We will hear keynote speeches from Rep. Paul Ryan and Sen. Kirsten Gillibrand about their visions for opportunity (you can register for the live webcasts here). But during the rest of the day, we’re convening a series of invitation-only session with leading practitioners and academics to generate real policy solutions to help close the opportunity gap. (Look out on this blog for some products of these labors; and sign up for our regular updates.)
Every Stage Matters
Improving intergenerational mobility is necessarily a lifetime’s work. In earlier work, CCF has identified five key transition stages across the lifecycle that are critical for promoting mobility and opportunity. The working sessions at the Summit will reflect this by focusing on each critical life stage:
- Family Formation: the circumstances surrounding a child’s birth–particularly parents’ marital status and mother’s education–are highly predictive of life chances. While teen pregnancy rates are at an all-time low, about 70% of pregnancies to unmarried women in their twenties are unintended.
- Early Childhood: Differences in early childhood, such as parenting and preschool quality, show early gaps by income. Fewer than half the children born to poor families are prepared for kindergarten at age 5, in terms of cognitive and behavioral skills.
- K-12: from early elementary school, where almost half of low-income kids are significantly behind in reading, math, or behavioral skills, all the way through to adolescence, where drop-out rates, teen pregnancy, and criminal conviction are much higher, children from poor families are struggling at every grade level.

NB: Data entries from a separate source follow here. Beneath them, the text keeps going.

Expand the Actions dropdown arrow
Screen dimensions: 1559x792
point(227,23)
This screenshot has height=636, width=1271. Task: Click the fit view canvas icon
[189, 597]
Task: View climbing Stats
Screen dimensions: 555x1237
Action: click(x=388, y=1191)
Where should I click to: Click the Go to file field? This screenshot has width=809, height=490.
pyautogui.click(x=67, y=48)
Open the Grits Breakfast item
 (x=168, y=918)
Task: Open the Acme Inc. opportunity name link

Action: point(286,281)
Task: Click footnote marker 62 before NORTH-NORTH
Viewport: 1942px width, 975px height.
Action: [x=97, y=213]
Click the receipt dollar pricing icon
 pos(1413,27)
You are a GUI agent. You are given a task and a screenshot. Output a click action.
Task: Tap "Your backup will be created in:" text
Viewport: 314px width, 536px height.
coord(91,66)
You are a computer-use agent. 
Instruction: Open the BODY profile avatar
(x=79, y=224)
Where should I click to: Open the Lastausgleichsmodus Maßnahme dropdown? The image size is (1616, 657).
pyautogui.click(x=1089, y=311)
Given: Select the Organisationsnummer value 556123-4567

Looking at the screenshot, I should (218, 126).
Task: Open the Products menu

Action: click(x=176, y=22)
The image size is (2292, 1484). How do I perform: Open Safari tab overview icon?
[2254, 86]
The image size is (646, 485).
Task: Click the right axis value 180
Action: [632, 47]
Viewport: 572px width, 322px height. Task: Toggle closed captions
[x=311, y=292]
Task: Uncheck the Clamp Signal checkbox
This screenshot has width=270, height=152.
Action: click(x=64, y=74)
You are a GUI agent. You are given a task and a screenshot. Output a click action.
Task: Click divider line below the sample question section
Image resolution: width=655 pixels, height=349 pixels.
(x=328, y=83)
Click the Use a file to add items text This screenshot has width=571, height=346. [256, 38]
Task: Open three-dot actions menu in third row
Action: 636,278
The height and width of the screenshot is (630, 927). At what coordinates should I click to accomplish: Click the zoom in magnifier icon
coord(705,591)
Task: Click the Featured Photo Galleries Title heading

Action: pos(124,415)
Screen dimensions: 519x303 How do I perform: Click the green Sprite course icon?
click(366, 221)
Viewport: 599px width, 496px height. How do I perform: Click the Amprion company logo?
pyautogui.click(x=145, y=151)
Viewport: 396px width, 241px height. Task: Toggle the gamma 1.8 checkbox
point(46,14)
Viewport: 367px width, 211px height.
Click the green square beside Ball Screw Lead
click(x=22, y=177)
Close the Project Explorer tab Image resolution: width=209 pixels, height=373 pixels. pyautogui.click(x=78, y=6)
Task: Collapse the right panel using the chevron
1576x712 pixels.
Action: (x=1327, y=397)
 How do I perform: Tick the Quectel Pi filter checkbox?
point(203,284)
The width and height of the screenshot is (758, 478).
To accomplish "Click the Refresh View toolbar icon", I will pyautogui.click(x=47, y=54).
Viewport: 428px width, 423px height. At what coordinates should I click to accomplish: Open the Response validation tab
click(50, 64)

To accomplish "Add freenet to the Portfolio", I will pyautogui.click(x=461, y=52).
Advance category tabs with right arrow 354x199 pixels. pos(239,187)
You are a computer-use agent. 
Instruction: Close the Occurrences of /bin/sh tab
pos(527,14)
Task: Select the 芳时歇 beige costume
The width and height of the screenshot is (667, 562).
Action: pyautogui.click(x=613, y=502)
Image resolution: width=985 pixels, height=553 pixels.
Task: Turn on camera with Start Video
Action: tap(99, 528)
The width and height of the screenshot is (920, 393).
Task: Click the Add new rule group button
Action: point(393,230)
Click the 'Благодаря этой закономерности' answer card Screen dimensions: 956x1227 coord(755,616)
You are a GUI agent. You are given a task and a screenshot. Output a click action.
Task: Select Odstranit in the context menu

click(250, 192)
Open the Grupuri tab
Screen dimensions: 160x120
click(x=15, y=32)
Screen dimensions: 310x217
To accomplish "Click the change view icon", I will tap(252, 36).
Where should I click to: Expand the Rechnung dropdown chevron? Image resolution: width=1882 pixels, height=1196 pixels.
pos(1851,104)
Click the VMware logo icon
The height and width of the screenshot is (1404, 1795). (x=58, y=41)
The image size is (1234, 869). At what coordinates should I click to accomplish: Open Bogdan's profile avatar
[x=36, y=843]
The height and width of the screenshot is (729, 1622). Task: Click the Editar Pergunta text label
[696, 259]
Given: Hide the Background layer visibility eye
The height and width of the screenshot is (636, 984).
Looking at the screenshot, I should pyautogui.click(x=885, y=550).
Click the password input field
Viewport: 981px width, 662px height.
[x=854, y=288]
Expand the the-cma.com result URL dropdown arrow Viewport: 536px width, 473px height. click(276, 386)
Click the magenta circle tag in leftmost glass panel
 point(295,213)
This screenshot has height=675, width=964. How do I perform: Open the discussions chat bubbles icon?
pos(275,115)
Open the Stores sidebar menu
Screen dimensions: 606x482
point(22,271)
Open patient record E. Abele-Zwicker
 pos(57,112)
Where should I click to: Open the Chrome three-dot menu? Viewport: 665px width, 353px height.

- Postsecondary: Many more people are enrolling in college, including lower-income students, but graduation rates are not increasing significantly. And community colleges, which serve the highest proportion of low income and minority students, have abysmal completion rates.
- Labor market: there’s no substitute for a full-employment economy, where decent jobs are available to all who want them. But as the current debate over the importance of the minimum wage and the EITC shows, there are also policies that can assist low-income families more directly, including reforms to the EITC (on which you’ll hear more from Belle Sawhill next week.)
The opportunity gap is really a series of gaps that start early and widen over time. No single program at any one life stage offers a solution: it will take many programs and changes in life courses at many stages. The good news is that, as our work has shown, multiple programs—each with modest but meaningful effects—together can make a real difference.